Mittwoch, 7. August 2013

Woche 2

Die zweite Woche meiner Elternzeit läßt sich gut in zwei Teilen erzählen: Den ersten drei Tagen, an denen Frau O. noch zu Hause war, und dem Donnerstag und Freitag, als es dann richtig um die Wurst ging. Frau O. ging morgens ins Büro und ich mit Herrn O. in die KITA zur Eingewöhnung.
Die gemeinsamen Tage genossen wir wie Urlaub. Die Sonne brannte, uns tropfte die Sonnencreme von der Stirn, wir saßen im Strassencafe oder im Park auf der Decke, Herr O. schaukelte und wir schauten zu. Die Stadt war leer, weil die Menschen mit Kind und Kegel in den Urlaub gedüst waren und wir schauten uns das zähe Treiben erschöpfter Hunde und Rentner auf den Bürgersteigen von Flingern an. Es fühlte sich alles ein wenig melancholisch an, als ob es nie wieder so werden würde. Dabei wird es auch in Zukunft 52 Wochenenden, 30 Urlaubstage und nicht zu verschmähende Feiertage geben. Was solls, Carpe Diem war unser Motto und dann war ja auch schon - Schwupps - Donnerstag, der 1. August.
Um 9:30 sollten der Kleine und ich in der KITA sein. Als wir dort ankamen herrschte schon emsiges Treiben und kunterbuntes Kinderwuseln auf den Fluren. Wir wurden freundlich begrüßt und in einen kleinen Raum geführt, der für die nächste Stunde nur für uns und noch ein neues Kind samt Mama reserviert war. Dort machte sichs der völlig übermüdete Herr O. dann auf einem halben Quadratmeter bequem und studierte die Wunderbox - eine Kiste mit wahnsinnig spannenden Dingen wie z.B. Lockenwicklern, Schneebesen oder Rasseldingsbumsen. Seinen halben Quadratmeter verlassen kam ihm nicht in den Sinn, was mich ein wenig nervös machte. Er ist zwar in Anwesenheit fremder Menschen meist etwas schüchtern, aber soooo in sich gekehrt ist er nur ganz selten. Als ich dann mal kurz den Raum Richtung Toilette verließ zeigte er allerdings unzweifelhaft, wie viel Energie in ihm steckt. Ich war gerührt. Dann war unser Premierentag auch schon vorbei und wir watschelten wieder nach Hause, wo es erst mal ein leckeres Frühstück für den Junior und gab und einen wohlverdienten Café-Rekord-Cappuccino für die Mama.

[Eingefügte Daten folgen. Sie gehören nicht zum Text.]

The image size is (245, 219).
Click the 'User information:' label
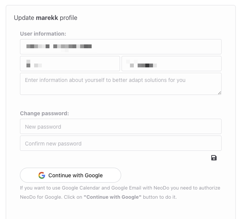[x=43, y=34]
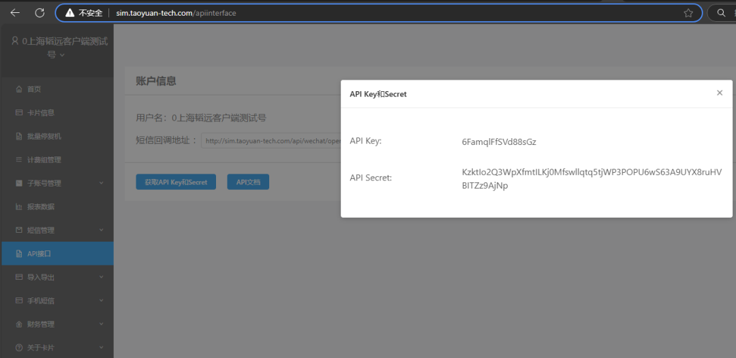Expand the 导入导出 submenu
The height and width of the screenshot is (358, 736).
click(101, 277)
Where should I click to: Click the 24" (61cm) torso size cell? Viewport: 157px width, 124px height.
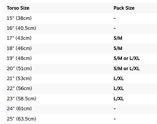[x=19, y=109]
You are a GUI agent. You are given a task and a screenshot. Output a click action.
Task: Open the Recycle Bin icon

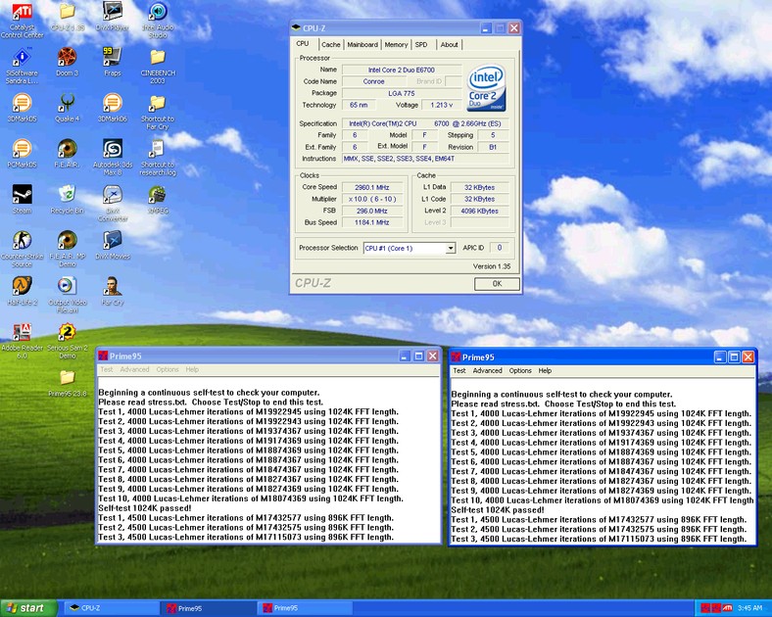coord(67,193)
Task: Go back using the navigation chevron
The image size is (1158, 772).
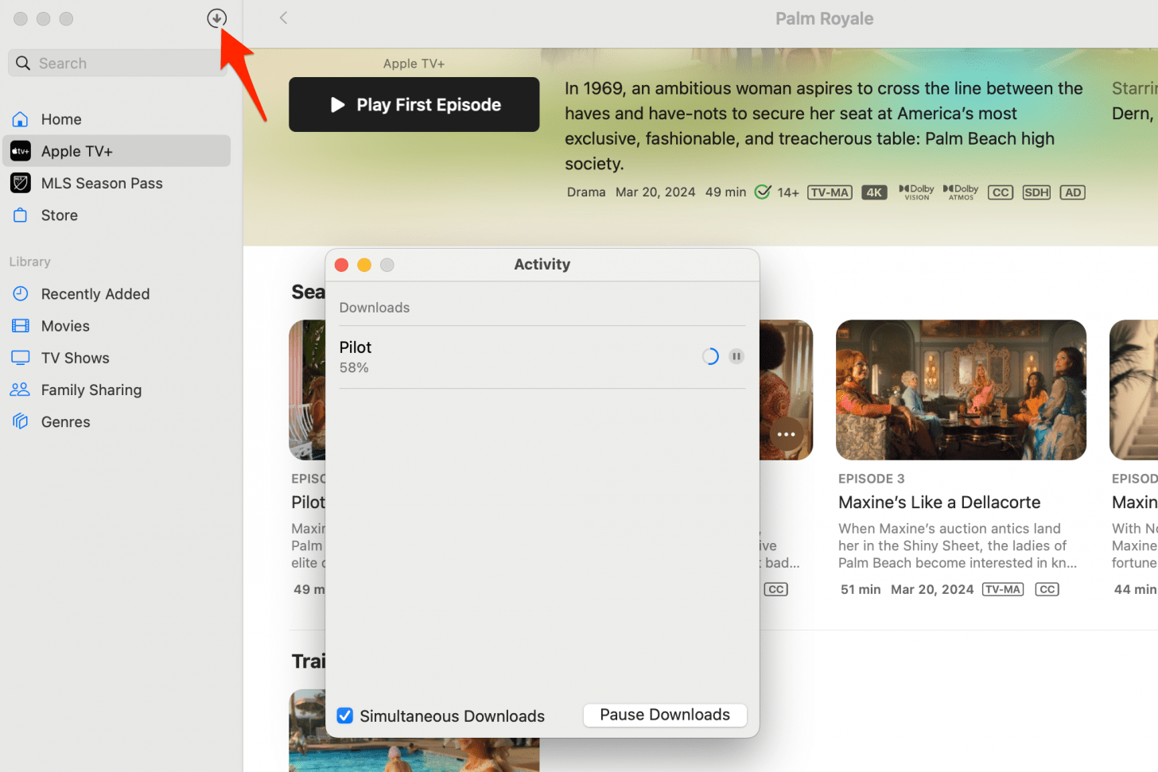Action: (283, 17)
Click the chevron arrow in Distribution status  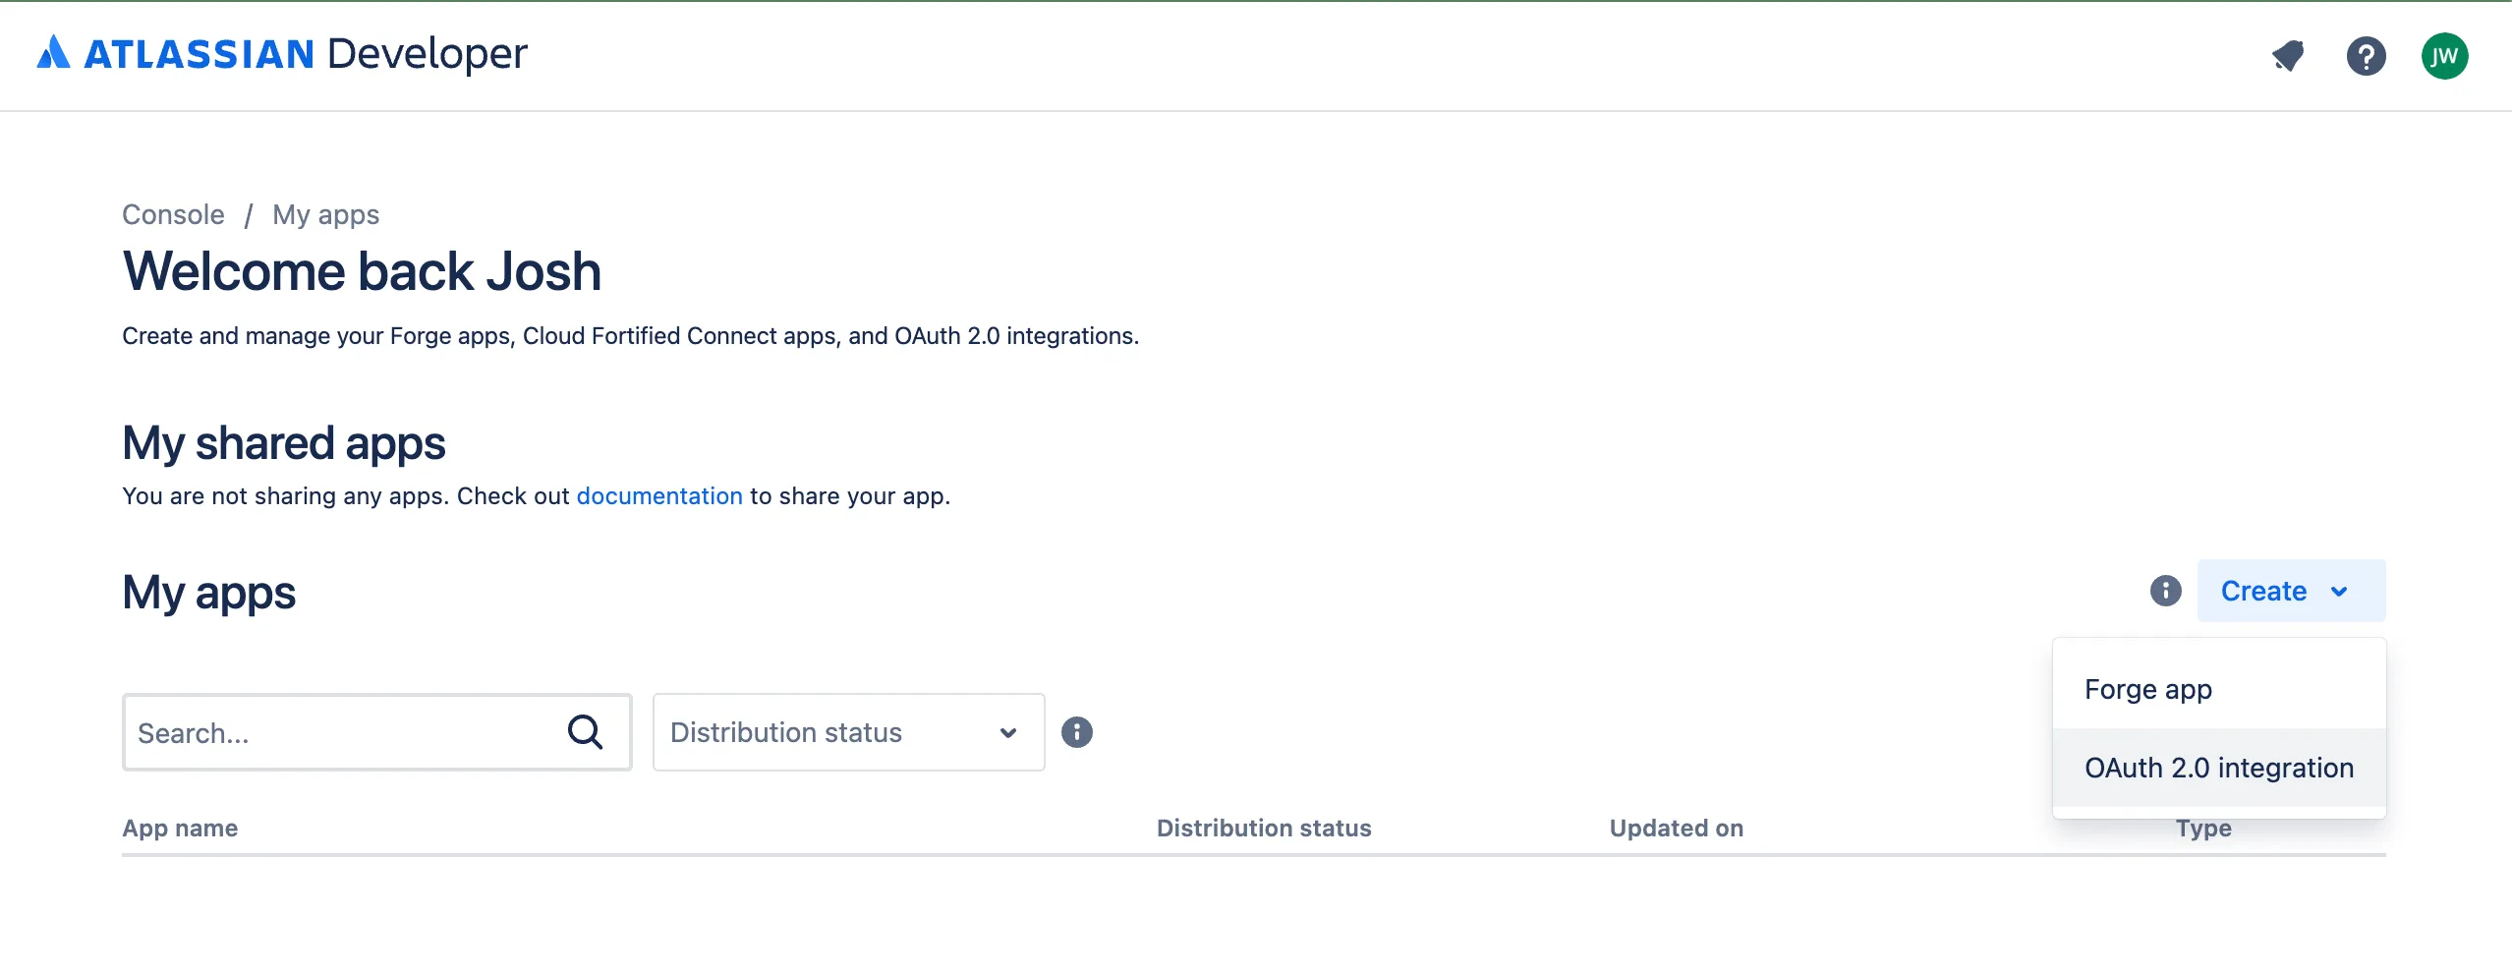pyautogui.click(x=1007, y=732)
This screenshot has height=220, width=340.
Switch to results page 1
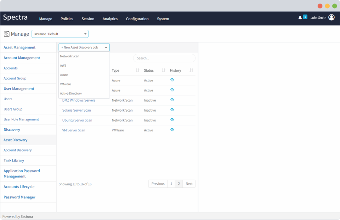[171, 184]
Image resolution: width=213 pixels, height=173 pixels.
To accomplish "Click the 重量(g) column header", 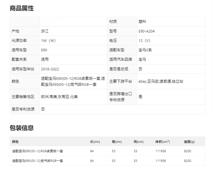I will [x=189, y=141].
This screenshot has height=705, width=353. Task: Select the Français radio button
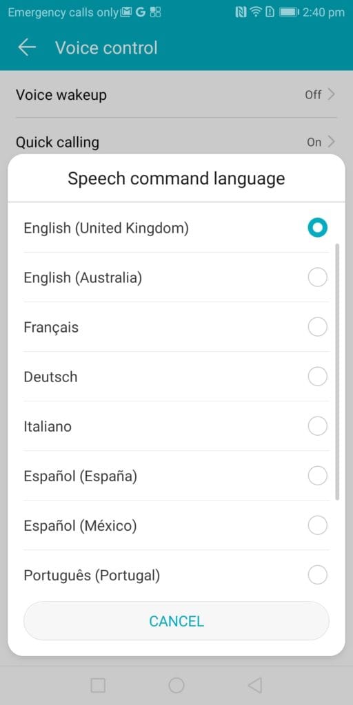317,327
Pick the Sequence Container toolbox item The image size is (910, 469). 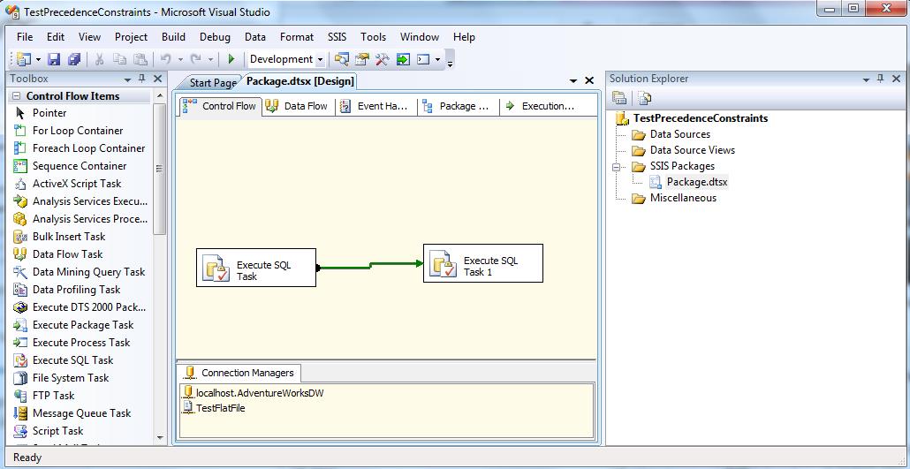[x=80, y=166]
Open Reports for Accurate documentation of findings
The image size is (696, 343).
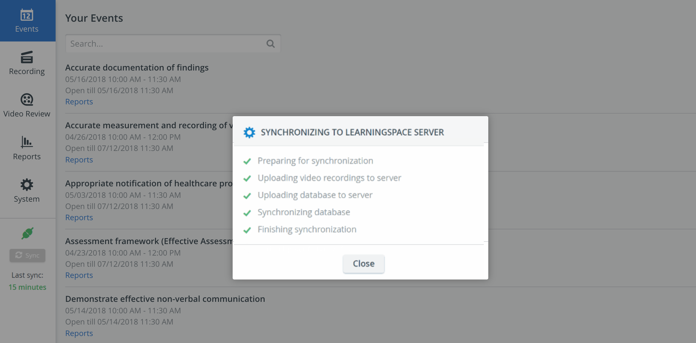pos(79,102)
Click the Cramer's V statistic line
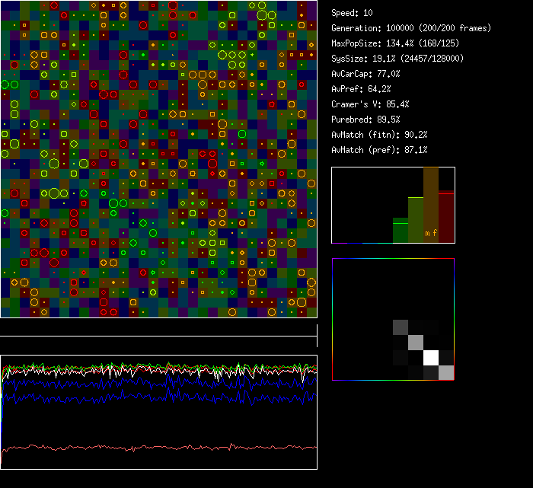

Der nächste KITA-Tag verlief schon viel dynamischer. Der kleine Herr hatte sich vorher noch einen Schönheitschlaf gegönnt und war schon voller Tatendrang, als ich den Buggy durch das Eingangstor schob. Diesmal wurde der Raum auch in seiner Gänze erkundet und zur Feier des Tages ein Purzelbaum auf dem Mattenpark gemacht. Eher unfreiwillig aber die Landung entlockte ihm ein zaghaftes Lächeln. Die Erzieherin und ich machten innerlich drei Kreuze,
Für Montag erhielten wir den Auftrag, ein UV-Shirt, einen Sonnenhut und eine halbe Stunde mehr Zeit mitzubringen. Während ich dies auf meiner imaginären "To-Do-Liste" notierte, huschte hinter meinem Rücken eine Erziehering vorbei, die ein Mädchen dazu aufforderte: "Komm Celina, wir müssen noch dein Gefühlsprotokoll machen:"
Alles war gut gewesen. Die Räume hell und freundlich, die Erzieherinnen sympathisch und engagiert, die Rituale verständlich, die Schränke aufgeräumt, die Lieder lustig, die Bilingualität bilingual. Das Gefühlsprotokoll brachte mich ins Schwanken. Hätte ich doch besser mal das Kleingedruckte lesen sollen? Gibts außer evangelisch, katholisch und staatlich noch ne Religion? Doch zum Glück blieb mir keine Zeit weiter darüber nachzudenken. Der kleine Mann musste wieder angezogen und in den Buggy verfrachtet und der Heimweg bei 38 Grad bewältigt werden. Im Anschluss besuchten wir noch unseren lieben Nachbarn, der uns kurz vor seinem Urlaub noch Kurzinstruktionen zum Gießen seiner Pflanzen gab. Das Gedächtnis war damit dann auch ausgelastet, so dass ich das Wort "Gefühlsprotokoll" in die Warteschlange meines Elternzeit-Standby-Hirns verschob.